◆ ASSIGNMENT ◆
Leave out the pictures and retype, exactly, the lines below from the line with "Viewport: 495px width, 653px height." up to and including the line with "Task: Launch Google Chrome from the shelf", nothing more.

◆ EXTRACTED DATA ◆
-- Opening Marker --

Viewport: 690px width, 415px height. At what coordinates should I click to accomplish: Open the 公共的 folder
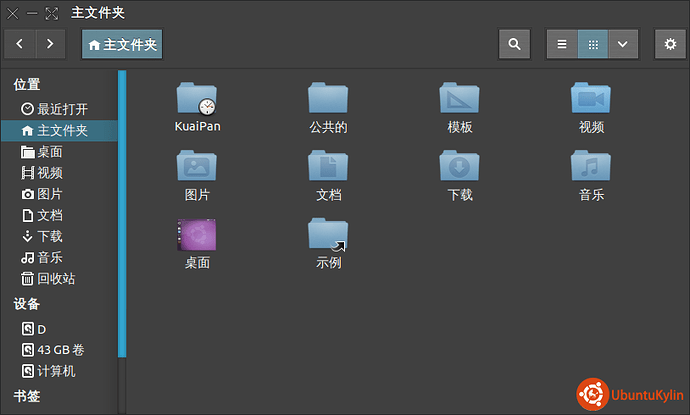(x=328, y=99)
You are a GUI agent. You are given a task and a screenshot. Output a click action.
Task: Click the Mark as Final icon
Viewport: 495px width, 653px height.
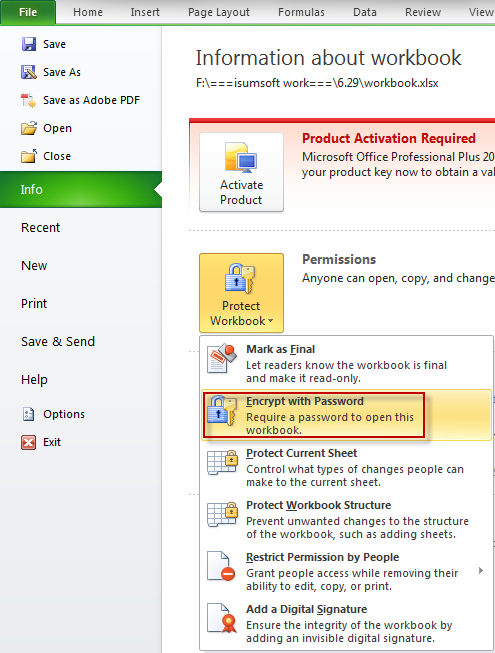coord(222,358)
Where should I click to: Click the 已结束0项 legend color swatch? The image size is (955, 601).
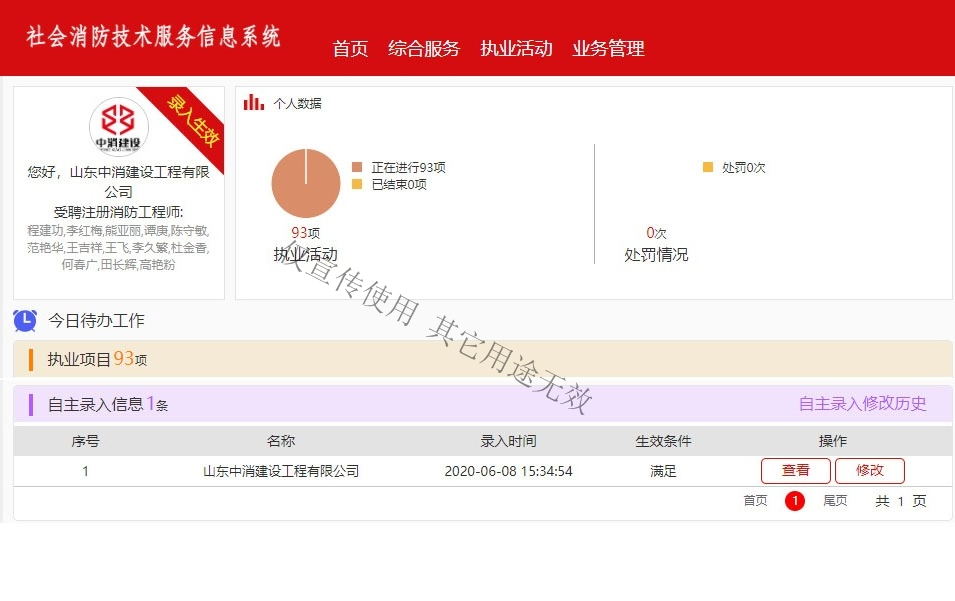click(x=357, y=184)
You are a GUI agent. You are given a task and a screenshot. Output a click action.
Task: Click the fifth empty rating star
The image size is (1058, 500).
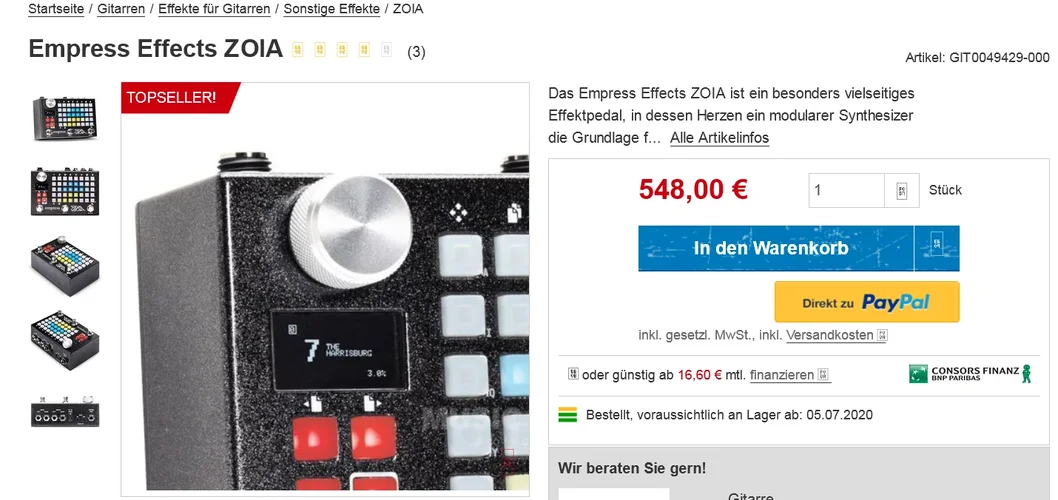[x=387, y=49]
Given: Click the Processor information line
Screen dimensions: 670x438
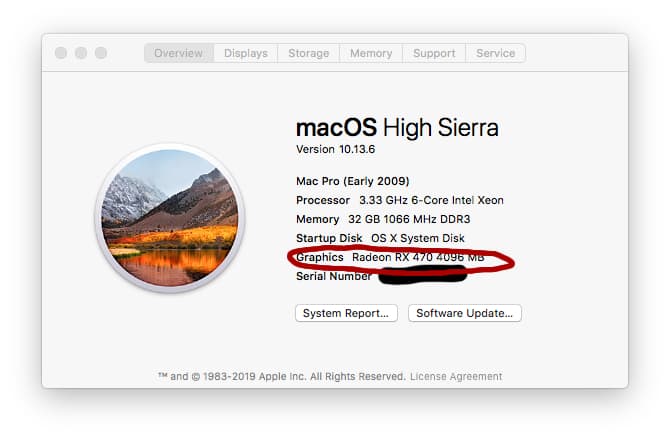Looking at the screenshot, I should (400, 200).
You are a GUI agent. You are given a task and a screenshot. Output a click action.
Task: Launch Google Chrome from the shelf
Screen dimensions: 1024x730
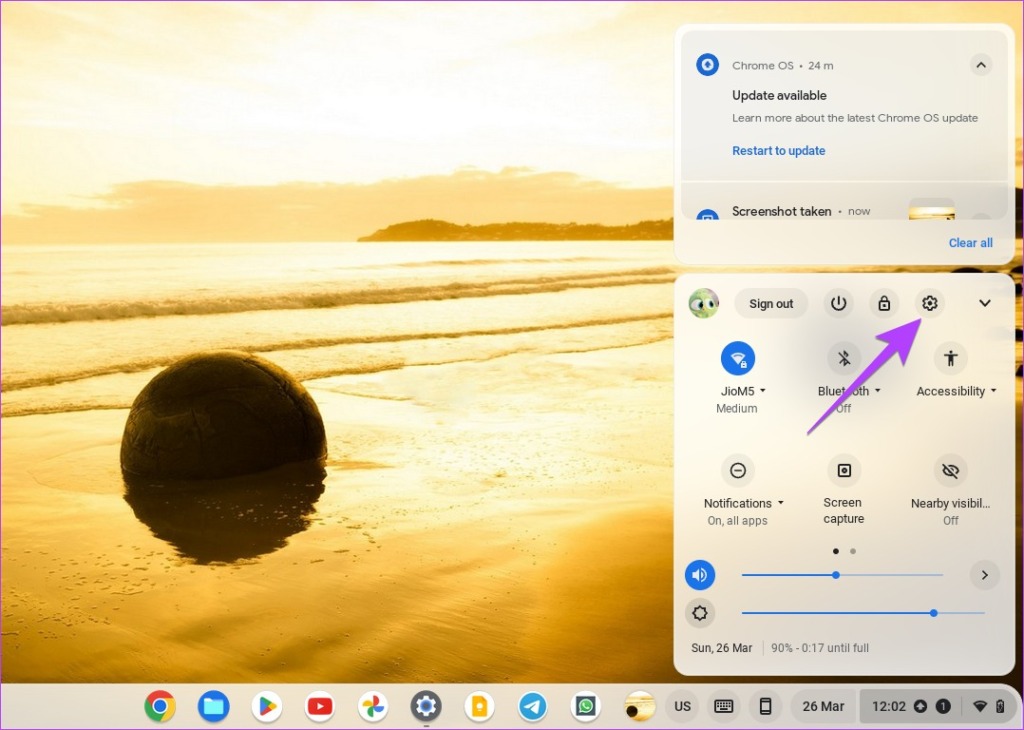click(x=160, y=707)
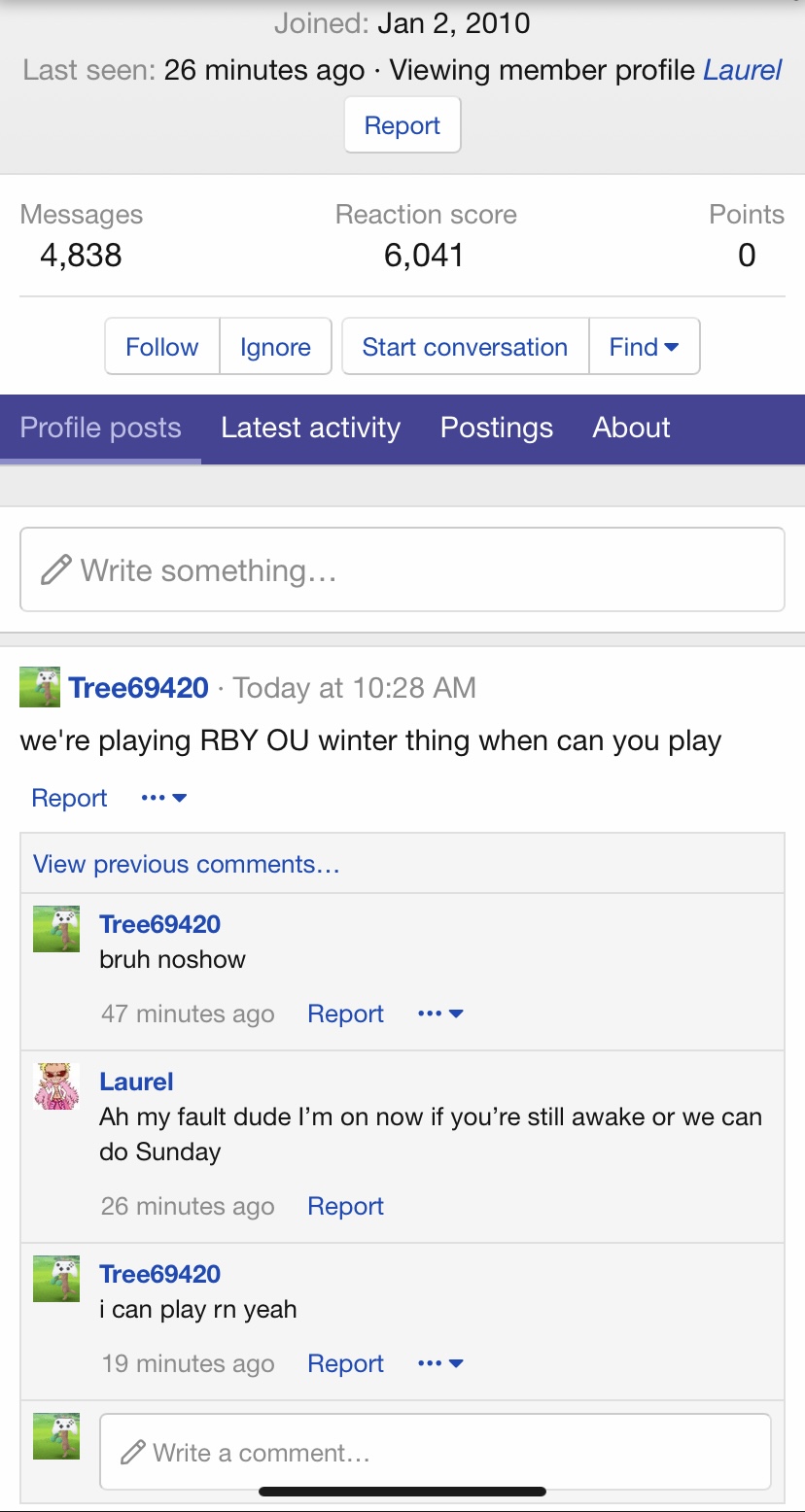Switch to the Latest activity tab
This screenshot has width=805, height=1512.
(x=310, y=428)
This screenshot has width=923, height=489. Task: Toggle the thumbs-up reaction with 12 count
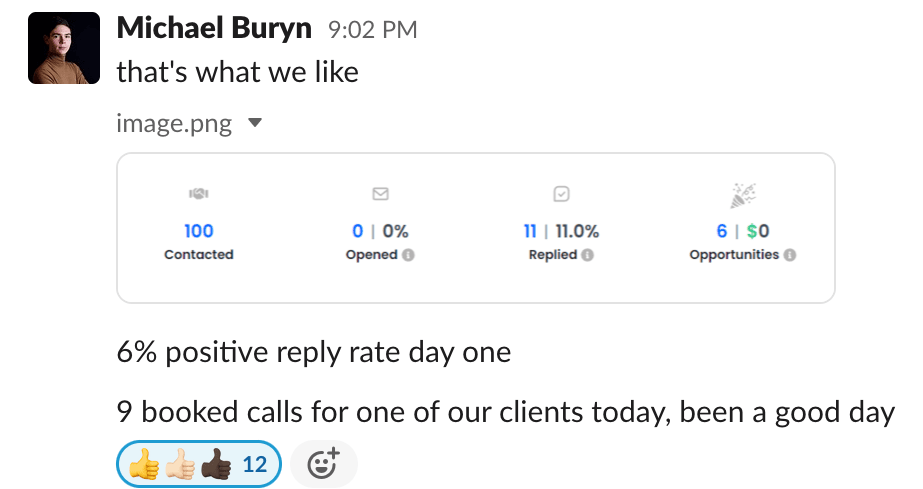coord(199,464)
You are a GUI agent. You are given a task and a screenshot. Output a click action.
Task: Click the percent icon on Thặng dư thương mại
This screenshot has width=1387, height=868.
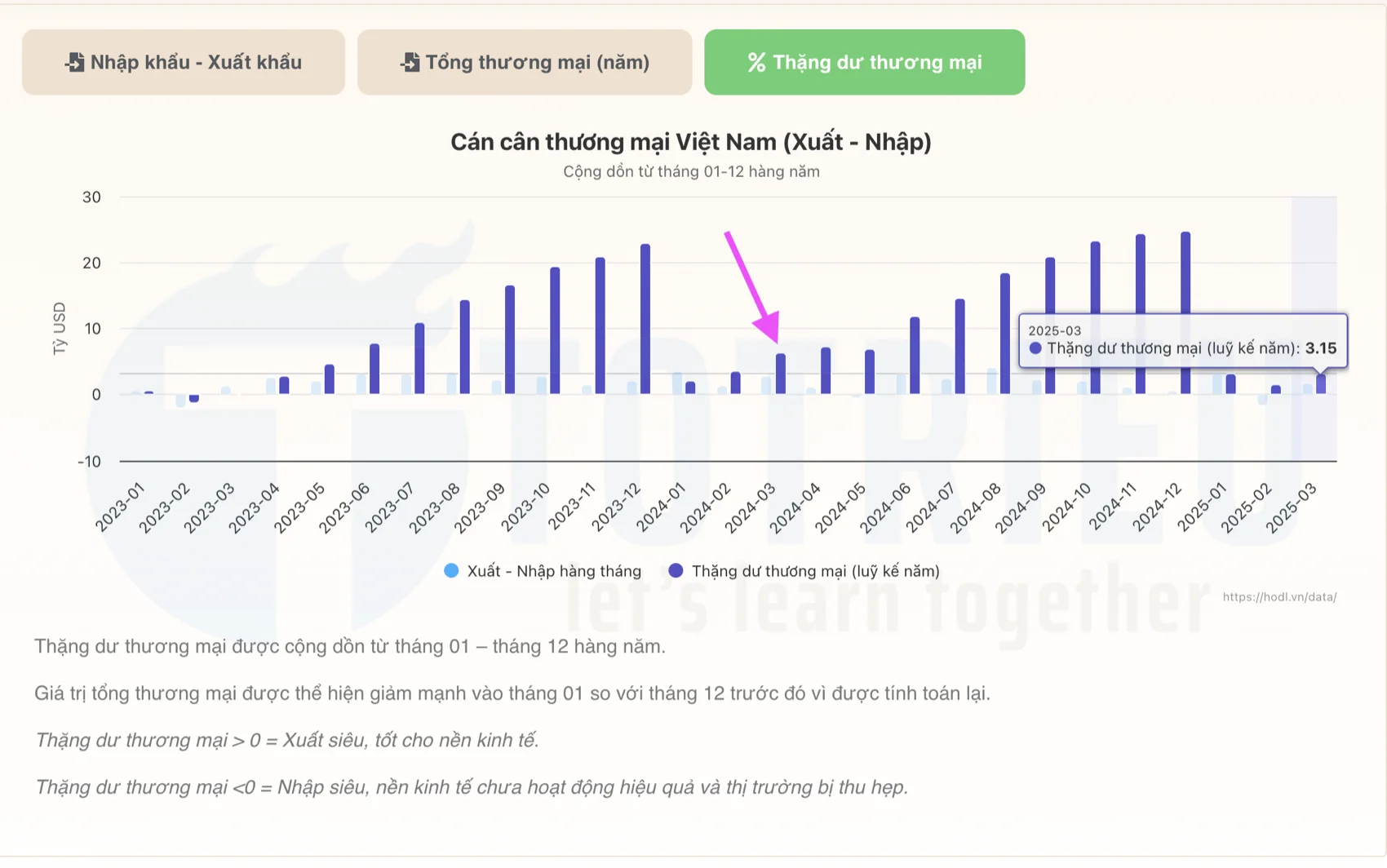click(x=756, y=62)
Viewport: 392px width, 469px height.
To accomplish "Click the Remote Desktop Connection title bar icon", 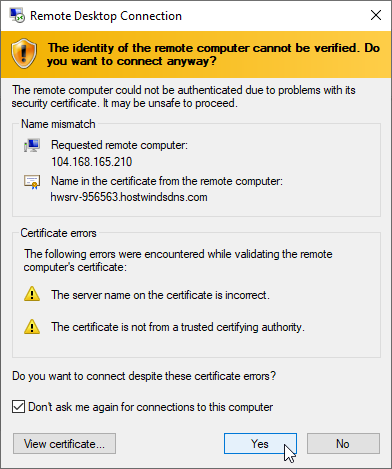I will [17, 15].
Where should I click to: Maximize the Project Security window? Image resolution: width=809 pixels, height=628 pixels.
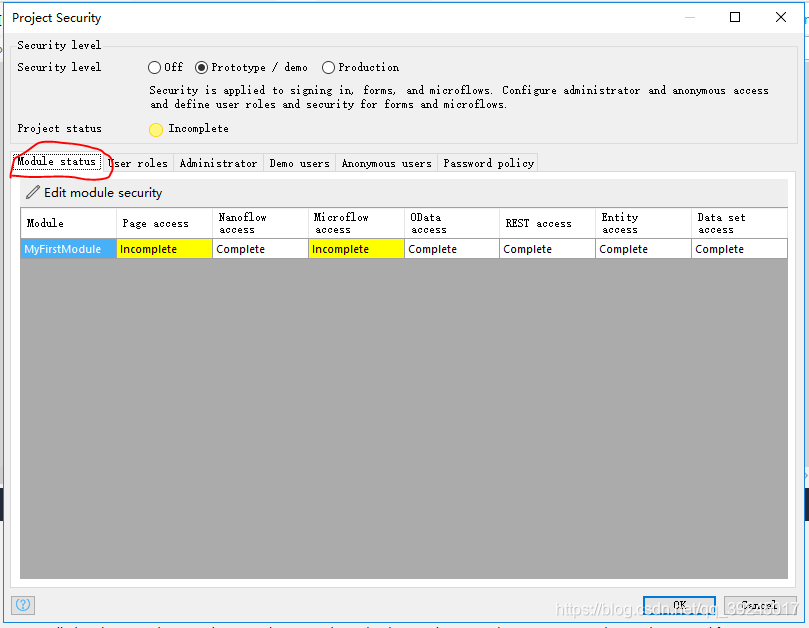[735, 18]
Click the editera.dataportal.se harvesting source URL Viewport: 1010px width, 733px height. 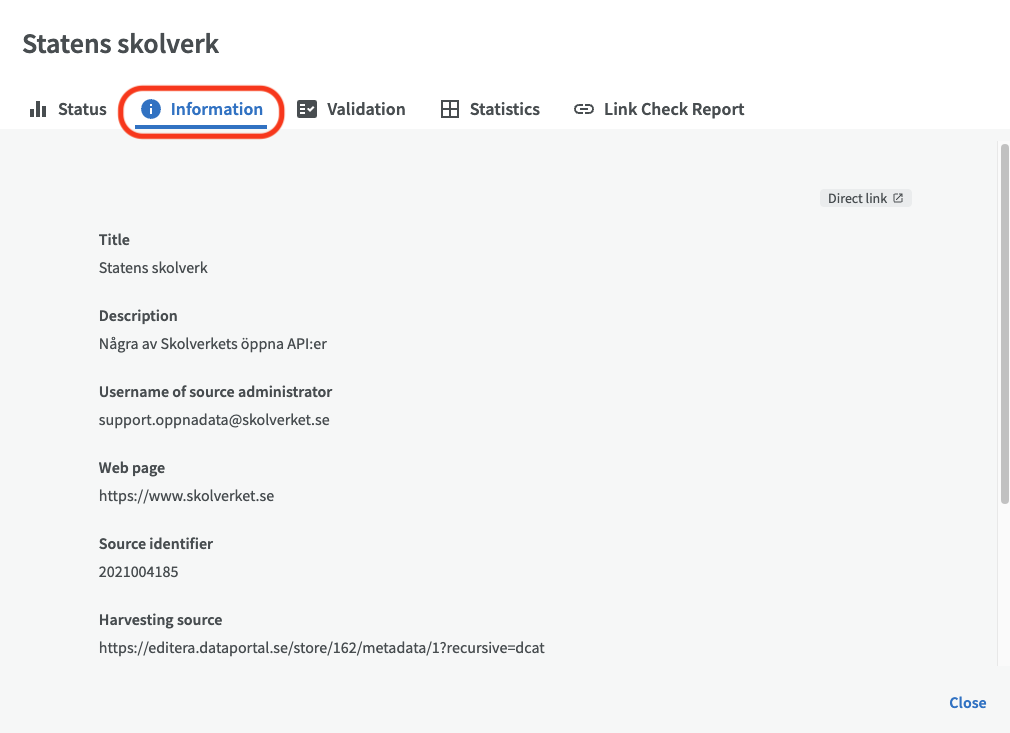coord(321,648)
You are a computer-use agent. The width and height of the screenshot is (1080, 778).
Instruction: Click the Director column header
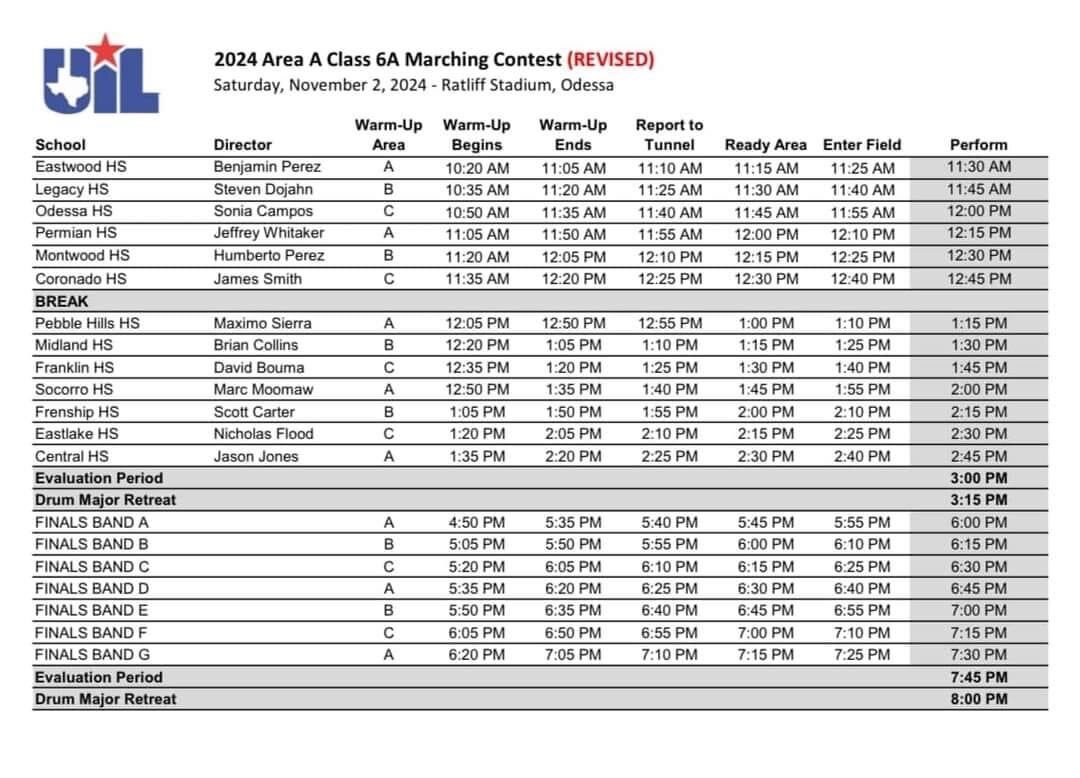[x=242, y=145]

-- Closing Marker --

◆ COMPLETED TASK ◆
Viewport: 495px width, 653px height.
coord(222,358)
Where should I click to: Click the 已结束0项 legend color swatch? The image size is (955, 601).
click(x=357, y=184)
You are a GUI agent. You are given a task and a screenshot. Output a click action.
Task: Click the fifth empty rating star
The image size is (1058, 500).
[x=387, y=49]
Given: Click the Processor information line
Screen dimensions: 670x438
Looking at the screenshot, I should (400, 200).
You are a GUI agent. You are given a task and a screenshot. Output a click action.
Task: Launch Google Chrome from the shelf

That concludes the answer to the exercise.